I’ve been in school for about 3,600 days. That’s 28,800 hours of school from pre-K-11th grade.
In these hours of schooling, I’ve been in project-based classes, lecture-based classes, and everything in between. As a rising high school senior nearing the end of the pre-K through 12th-grade conveyor belt, I believe that the most meaningful classroom experiences emerged from teachers making a point of connecting me to the world outside.
Recently, the roles switched, and for the first time, I became a teacher. I taught pre-k/kindergarten students in a program for low-income children run by Avance North Texas and taught third- through fifth-grade students at a camp run by United to Learn. At both, I taught children and helped design the curriculum.
Through my experiences as a student, teacher, and curriculum designer, I learned that all students are actively engaged when learning experiences are interactive and connected to the real world.
I vividly remember sitting on the floor of a colorful classroom, surrounded by energetic pre-kindergartners, and shifting my attention towards 3-year old Alison. It was time to learn about plants and her face lit up as I pointed to the long, green sticky base of the first flower.
“Stem!” she exclaimed. We then explored the plants around the building with gusto.
A few weeks later, I sat in yet another classroom, but with a different set of slightly older children.
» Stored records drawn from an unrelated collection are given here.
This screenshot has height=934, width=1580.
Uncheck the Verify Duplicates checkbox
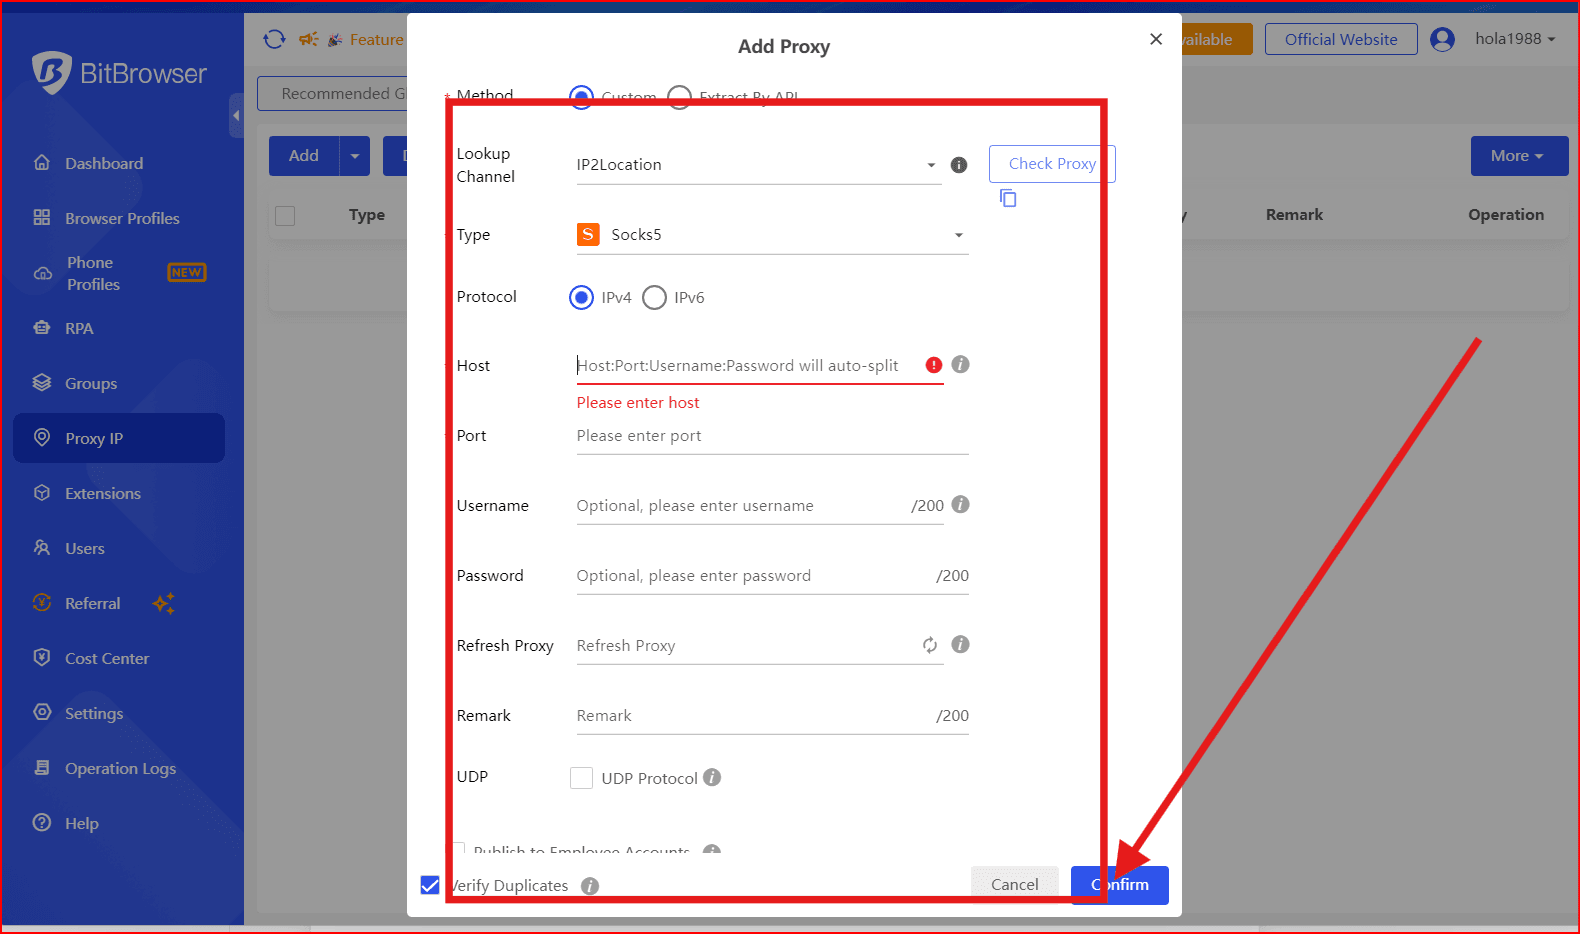click(430, 885)
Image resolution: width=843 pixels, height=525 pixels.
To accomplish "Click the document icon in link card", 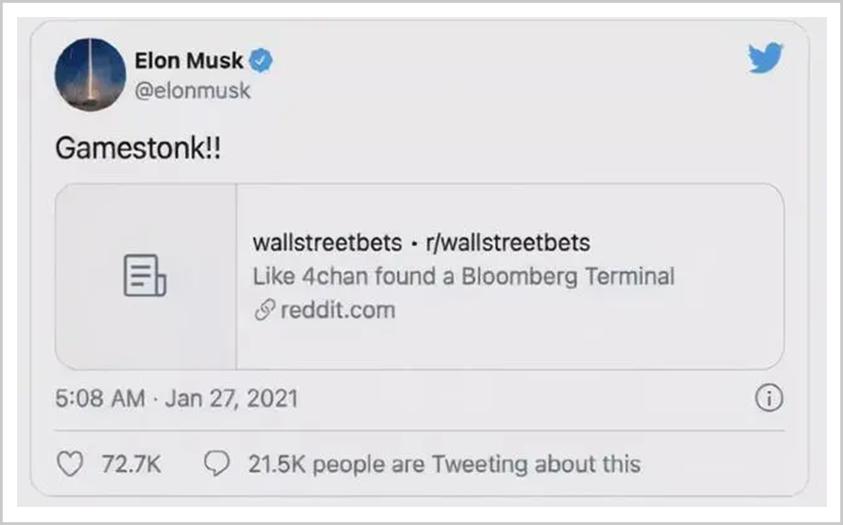I will (x=145, y=276).
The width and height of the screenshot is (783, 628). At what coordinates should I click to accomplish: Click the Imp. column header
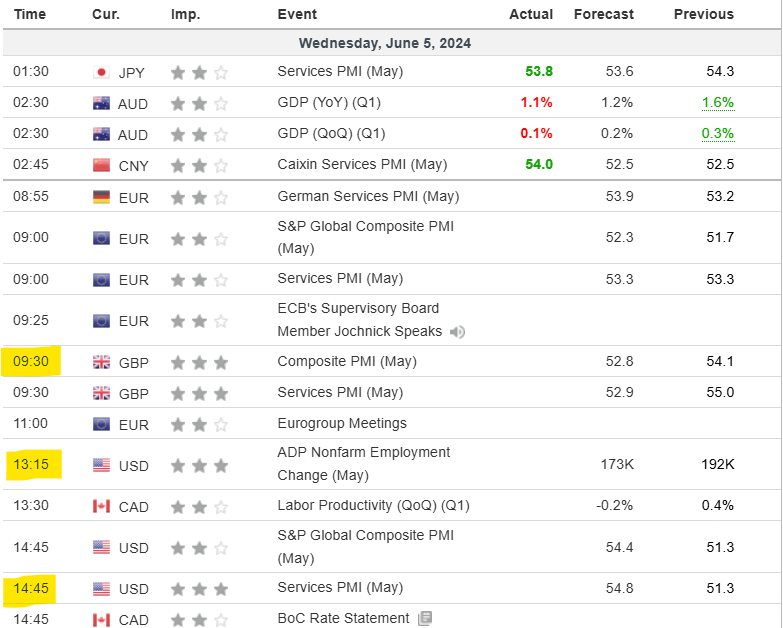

This time, third- through fifth-graders were working on STEM-focused activities designed by me. When building bridges out of popsicle sticks, we asked questions like “How can we improve our design?” and “Why did the other group’s structure collapse?” We even had one group build a bridge that could hold 100 books.
What I’ve learned from my summer is that it’s a myth that one needs expensive technology and field trips to have meaningful, real world-based experiences. All I needed were plants, popsicle sticks, and books to spark more excitement in children than any test or worksheet would have.
It pains me to hear adults complain about how kids these days are not intellectually curious. We love the real world. So, as 155,000 students and 10,000 teachers go back to school in Dallas ISD alone, let’s connect learning at school to the real world.